Título: Na Colômbia, o 'seguro-guerrilha' ainda é rotina
Autor: Souza, Marcos de Moura e
Fonte: Valor Econômico, 16/03/2007, Internacional, p. A14

Acordos financeiros em troca de proteção com grupos armados ainda fazem parte da rotina empresas locais e multinacionais que operam na Colômbia. Embora a sensação de segurança tenha aumentado muito nos últimos anos por conta das ações do governo linha-dura do presidente Álvaro Uribe, especialistas colombianos afirmam que empresas, principalmente aquelas localizadas longe dos centros urbanos, ainda são alvo de extorsão e pressão por parte de forças paramilitares de direita e de guerrilheiros de esquerda, que há décadas espalham terror no país.

Na quarta-feira, a empresa americana do setor de bananas Chiquita Brands International aceitou pagar uma multa de US$ 25 milhões por ter negociado proteção com grupos armados colombianos durante 1997 e 2004. Segundo promotores americanos, diversos funcionários de alto escalão da Chiquita pagaram cerca de US$ 1,7 milhão para as Auto Defesas da Colômbia (AUC), um grupo armado de direita responsável por alguns dos piores massacres do país e por parte do mercado de cocaína. Promotores também disseram que, em troca de proteção, a empresa fez pagamentos semelhantes às Forças Armadas Revolucionárias da Colômbia (Farc), a mais antiga guerrilha de esquerda latino-americana, também acusada de envolvimento com o narcotráfico.

"Há empresas que ainda agregam aos seus custos fixos o valor que têm de pagar para as AUC e para as Farc para evitar inconvenientes nos negócios", disse ao Valor Felipe Quevedo, pesquisador do Centro de Pesquisas para o Desenvolvimento da Universidade Nacional da Colômbia.

O principal "inconveniente" é ameça de seqüestro de altos executivos. Segundo Quevedo, as empresas mais vulneráveis à ação dos grupos armados são as que operam negócios milionários como as plantações de cana-de-açúcar ou de palma, por exemplo. Cervejeiras, fabricantes de refrigerantes e petroleiras também costumam estar na mira.
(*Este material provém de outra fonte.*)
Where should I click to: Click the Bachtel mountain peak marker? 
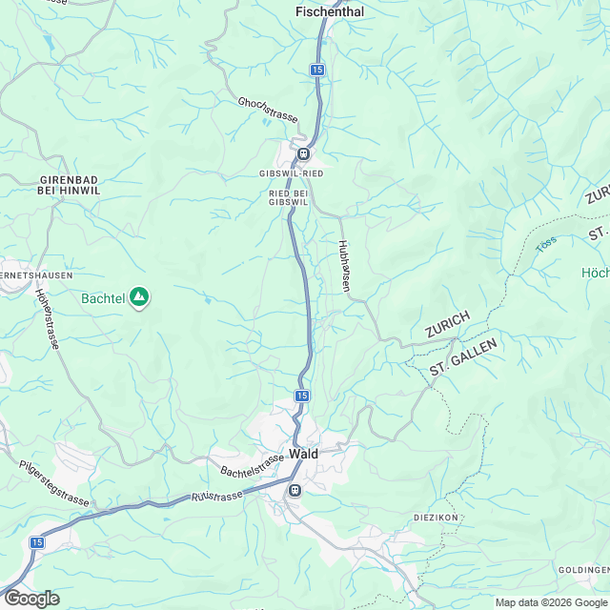[x=139, y=297]
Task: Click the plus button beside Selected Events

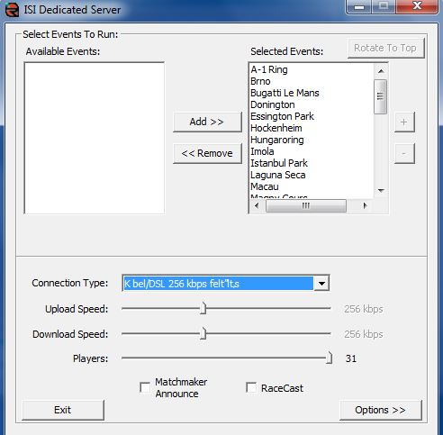Action: tap(404, 122)
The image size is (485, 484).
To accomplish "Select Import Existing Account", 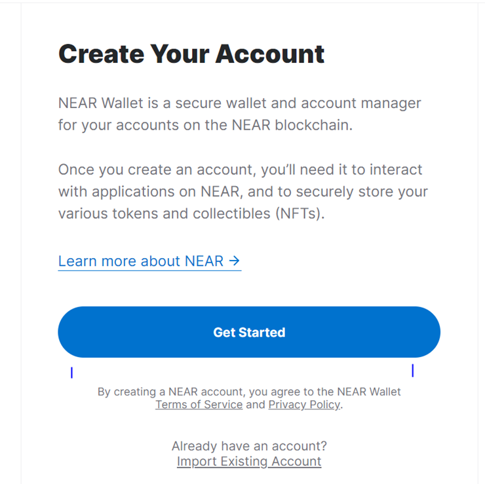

Os riscos aumentam quando se tratam de companhias com base no interior do país, onde o Estado colombiano tem mais dificuldade de rivalizar com a presença dos grupos armados.

Uma autoridade colombiana ouvida ontem por telefone sob a condição de não ter seu nome nome divulgado confirma o relato de Quevedo: "Existem várias empresas que pagam para as AUC e para as Farc para se proteger contra seqüestros e 'pedágios'. Essa é ainda uma dificuldade para os negócios no país".

No caso da Chiquita, Fernando Aguirre, executivo-chefe da empresa, disse em nota que "os pagamentos feitos pela companhia foram sempre motivados por nossa preocupação de boa fé com a segurança de nossos funcionários".

Pelo menos desde o fim dos anos 70 e início dos 80, empresas com negócios na Colômbia recorrem a negociações diretas com grupos armados. Um dos casos que ganharam destaque naquela época foi o da Indupalma, do setor de extração de óleo de palma, que decidiu se envolver em negociações com grupos armados colombianos depois de ter tido altos executivos tomados como reféns pelos rebeldes, conta Quevedo.

A Colômbia - maior produtor mundial de cocaína - tem conseguido avanços na economia a na segurança pública. Sob o governo de Álvaro Uribe, o número de homicídios e seqüestros nas cidades caiu - embora com excessos do Exército muitas vezes criticados (veja texto abaixo).

De acordo com o índice de Estados que Fracassaram na Paz de 2006, da entidade Fund for Peace, a Colômbia é o único país da América do Sul em situação de alerta, ao lado de países como Sudão, Iraque, Haiti e Coréia do Norte.